Questo confronto mostra come la lingua sia viva e non uniforme: alcuni saluti hanno completato il processo di univerbazione, altri no.
Il valore simbolico del “buongiorno”
Oltre agli aspetti tecnici, vale la pena soffermarsi sul significato che la parola ha assunto nella cultura italiana. Dire “buongiorno” non è solo augurare una giornata positiva, ma è anche un gesto di cortesia che segna l’inizio di un’interazione sociale. Non riceverlo, come nell’esempio “mai una volta che i miei vicini mi diano il buongiorno”, viene percepito come una mancanza di educazione, quasi una negazione del riconoscimento reciproco.

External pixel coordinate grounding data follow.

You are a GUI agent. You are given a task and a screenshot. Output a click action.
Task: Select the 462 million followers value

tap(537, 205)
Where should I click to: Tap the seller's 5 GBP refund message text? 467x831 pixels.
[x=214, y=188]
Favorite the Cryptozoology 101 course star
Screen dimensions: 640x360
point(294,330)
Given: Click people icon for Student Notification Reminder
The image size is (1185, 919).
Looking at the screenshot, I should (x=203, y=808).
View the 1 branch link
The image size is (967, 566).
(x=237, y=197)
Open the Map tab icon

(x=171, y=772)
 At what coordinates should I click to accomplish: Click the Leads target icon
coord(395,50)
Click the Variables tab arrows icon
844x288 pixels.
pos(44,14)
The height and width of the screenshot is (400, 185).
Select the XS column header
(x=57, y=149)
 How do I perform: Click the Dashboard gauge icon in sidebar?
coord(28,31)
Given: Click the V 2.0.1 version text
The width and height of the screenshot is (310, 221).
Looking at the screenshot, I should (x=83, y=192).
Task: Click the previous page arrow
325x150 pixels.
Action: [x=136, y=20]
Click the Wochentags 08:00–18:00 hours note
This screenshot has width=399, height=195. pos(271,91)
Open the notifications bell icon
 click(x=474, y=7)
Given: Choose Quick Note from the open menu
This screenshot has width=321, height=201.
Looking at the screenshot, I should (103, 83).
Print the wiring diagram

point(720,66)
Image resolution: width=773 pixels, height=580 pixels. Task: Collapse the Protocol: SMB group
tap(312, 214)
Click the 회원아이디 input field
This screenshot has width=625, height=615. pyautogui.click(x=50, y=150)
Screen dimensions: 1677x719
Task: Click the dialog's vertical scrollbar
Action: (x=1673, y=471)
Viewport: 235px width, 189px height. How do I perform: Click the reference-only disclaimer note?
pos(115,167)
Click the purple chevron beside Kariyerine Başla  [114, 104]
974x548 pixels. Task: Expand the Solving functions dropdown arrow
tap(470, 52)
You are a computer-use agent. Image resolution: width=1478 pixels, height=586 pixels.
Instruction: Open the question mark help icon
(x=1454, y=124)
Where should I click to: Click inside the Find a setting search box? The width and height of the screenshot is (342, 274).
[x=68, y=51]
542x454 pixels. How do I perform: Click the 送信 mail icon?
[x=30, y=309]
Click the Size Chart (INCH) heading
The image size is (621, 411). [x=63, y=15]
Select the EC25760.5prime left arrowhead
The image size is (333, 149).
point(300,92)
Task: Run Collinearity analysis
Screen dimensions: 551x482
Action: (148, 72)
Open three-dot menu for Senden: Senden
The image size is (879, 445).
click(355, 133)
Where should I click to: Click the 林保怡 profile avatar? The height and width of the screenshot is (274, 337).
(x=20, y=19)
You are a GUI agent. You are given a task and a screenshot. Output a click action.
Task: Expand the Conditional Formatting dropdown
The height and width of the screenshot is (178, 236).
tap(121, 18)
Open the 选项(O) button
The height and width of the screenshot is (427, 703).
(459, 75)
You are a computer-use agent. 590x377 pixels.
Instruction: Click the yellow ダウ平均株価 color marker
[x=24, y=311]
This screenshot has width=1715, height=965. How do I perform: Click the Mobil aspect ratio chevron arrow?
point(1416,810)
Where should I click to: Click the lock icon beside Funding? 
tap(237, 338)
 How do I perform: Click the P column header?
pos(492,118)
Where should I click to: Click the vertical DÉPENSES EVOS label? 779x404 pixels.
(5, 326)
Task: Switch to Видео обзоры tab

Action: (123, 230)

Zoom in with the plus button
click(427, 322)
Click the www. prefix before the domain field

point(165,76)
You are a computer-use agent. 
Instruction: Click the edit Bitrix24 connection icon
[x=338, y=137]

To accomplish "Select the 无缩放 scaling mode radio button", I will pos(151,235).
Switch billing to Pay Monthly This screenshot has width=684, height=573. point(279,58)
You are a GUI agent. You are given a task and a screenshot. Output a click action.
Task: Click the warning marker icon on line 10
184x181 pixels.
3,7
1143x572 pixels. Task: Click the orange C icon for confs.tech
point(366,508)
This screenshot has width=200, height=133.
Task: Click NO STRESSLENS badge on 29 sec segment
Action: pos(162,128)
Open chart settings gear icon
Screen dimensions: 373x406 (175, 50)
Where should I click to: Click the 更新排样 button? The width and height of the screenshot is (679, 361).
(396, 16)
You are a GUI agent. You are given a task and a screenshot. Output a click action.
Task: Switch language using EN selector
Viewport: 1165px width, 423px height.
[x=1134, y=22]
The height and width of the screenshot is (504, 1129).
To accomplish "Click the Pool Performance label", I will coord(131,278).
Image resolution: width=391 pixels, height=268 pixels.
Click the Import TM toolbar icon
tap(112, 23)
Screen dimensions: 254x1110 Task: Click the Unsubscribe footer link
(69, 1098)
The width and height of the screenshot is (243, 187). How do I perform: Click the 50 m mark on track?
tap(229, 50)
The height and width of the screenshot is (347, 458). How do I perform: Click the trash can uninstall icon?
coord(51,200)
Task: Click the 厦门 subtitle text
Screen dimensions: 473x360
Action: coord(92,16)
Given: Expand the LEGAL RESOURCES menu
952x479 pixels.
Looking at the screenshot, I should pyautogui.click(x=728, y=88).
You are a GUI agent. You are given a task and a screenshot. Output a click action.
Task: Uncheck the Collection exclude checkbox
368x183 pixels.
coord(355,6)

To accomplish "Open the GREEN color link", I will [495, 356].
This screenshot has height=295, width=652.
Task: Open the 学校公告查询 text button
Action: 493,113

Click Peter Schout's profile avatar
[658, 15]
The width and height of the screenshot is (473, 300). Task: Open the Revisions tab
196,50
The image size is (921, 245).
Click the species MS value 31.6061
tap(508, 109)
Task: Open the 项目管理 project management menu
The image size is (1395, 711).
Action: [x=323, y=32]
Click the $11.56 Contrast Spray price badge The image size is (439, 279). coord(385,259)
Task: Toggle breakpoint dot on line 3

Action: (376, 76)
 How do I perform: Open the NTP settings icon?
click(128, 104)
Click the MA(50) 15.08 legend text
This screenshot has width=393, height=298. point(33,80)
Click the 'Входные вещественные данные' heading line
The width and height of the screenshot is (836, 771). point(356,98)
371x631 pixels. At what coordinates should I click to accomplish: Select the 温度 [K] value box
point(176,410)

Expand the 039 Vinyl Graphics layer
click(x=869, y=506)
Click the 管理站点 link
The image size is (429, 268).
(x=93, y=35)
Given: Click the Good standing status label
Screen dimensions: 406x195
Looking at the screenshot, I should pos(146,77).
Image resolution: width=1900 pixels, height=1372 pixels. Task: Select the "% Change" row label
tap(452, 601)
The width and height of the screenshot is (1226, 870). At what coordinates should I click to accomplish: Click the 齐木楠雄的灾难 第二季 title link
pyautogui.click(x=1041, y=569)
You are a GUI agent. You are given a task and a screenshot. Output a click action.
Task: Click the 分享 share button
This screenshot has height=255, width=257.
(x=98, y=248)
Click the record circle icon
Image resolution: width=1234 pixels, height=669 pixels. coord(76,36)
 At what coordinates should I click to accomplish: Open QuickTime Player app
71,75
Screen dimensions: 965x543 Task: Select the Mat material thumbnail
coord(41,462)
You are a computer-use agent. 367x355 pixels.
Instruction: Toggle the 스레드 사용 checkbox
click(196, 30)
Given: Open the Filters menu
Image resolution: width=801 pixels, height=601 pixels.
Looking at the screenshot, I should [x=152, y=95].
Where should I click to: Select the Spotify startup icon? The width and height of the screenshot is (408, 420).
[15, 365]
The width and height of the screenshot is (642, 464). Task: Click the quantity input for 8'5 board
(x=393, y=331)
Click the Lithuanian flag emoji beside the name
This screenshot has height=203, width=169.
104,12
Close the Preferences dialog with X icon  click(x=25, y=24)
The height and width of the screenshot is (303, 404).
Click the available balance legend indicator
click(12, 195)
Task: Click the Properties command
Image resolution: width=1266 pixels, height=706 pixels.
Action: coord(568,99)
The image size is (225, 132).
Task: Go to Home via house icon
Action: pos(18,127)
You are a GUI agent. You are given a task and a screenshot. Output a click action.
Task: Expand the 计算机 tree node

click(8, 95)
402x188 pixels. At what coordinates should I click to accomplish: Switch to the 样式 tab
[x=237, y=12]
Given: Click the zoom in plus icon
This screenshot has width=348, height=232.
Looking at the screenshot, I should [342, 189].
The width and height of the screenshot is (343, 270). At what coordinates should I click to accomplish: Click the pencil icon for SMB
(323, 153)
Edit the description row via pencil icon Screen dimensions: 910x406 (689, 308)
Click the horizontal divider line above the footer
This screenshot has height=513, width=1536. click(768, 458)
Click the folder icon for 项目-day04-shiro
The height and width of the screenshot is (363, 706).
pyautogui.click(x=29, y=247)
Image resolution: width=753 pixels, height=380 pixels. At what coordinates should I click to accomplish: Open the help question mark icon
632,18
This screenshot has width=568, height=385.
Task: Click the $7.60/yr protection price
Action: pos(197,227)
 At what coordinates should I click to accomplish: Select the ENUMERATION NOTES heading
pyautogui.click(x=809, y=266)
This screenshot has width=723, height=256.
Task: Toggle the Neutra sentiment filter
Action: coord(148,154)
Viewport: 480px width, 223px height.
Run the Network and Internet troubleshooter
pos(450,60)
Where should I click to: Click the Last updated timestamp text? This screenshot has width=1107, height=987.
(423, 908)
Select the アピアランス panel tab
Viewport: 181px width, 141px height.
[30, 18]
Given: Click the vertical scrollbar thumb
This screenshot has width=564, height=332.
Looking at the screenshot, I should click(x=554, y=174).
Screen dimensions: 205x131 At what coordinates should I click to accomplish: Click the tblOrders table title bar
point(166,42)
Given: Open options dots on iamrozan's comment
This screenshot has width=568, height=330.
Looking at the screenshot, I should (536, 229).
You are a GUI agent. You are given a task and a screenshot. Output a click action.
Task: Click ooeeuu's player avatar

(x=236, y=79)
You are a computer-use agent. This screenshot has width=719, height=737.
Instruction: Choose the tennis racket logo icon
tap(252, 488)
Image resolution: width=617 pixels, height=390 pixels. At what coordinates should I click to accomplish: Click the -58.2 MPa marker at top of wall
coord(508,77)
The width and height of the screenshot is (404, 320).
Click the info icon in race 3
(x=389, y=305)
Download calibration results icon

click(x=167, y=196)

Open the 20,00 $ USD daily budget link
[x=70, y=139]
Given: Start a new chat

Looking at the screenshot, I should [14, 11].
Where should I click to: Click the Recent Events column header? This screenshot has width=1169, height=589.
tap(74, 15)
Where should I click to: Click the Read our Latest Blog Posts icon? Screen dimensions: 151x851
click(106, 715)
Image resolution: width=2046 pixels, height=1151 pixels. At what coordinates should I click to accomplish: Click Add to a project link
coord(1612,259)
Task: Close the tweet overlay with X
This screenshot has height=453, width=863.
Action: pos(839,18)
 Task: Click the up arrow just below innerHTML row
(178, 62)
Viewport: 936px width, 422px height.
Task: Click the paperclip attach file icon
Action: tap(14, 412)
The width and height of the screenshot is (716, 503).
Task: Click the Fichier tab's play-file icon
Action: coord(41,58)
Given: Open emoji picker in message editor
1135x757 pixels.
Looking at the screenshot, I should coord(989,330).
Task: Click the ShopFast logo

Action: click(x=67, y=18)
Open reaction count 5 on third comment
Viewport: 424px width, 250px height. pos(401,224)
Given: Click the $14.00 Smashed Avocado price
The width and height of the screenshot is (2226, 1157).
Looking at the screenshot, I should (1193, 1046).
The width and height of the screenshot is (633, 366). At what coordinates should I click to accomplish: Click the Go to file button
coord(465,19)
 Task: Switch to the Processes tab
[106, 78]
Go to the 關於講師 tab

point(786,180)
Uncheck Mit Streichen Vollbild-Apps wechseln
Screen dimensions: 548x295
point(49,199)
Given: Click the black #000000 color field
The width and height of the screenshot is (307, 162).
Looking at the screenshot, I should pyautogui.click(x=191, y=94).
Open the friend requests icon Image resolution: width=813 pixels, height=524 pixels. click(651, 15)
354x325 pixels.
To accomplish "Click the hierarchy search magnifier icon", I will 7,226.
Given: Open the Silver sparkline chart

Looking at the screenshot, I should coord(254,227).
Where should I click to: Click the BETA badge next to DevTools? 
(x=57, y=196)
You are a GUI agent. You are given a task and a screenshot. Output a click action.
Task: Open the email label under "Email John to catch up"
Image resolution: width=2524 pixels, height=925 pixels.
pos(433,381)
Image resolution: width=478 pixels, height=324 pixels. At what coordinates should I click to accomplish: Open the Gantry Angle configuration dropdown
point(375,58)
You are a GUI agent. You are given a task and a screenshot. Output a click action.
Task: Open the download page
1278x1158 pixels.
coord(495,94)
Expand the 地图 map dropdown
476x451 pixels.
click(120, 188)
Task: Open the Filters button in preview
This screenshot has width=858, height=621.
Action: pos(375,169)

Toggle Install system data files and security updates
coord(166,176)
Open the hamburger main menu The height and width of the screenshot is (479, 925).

Il sostantivo “buongiorno” diventa così il simbolo della convivenza civile: non è soltanto un saluto, ma un rito sociale che rafforza i legami tra le persone.
La lingua tra norma e uso
Il caso “buon giorno/buongiorno” mette in evidenza il rapporto complesso tra norma linguistica (le regole stabilite da grammatici e dizionari) e uso reale (il modo in cui i parlanti scrivono e parlano ogni giorno). La norma riconosce entrambe le grafie per il saluto, ma l’uso sta progressivamente spingendo verso la forma univerbata. È probabile che, in futuro, “buon giorno” rimanga una variante secondaria o addirittura antiquata, così come accaduto per molte altre espressioni.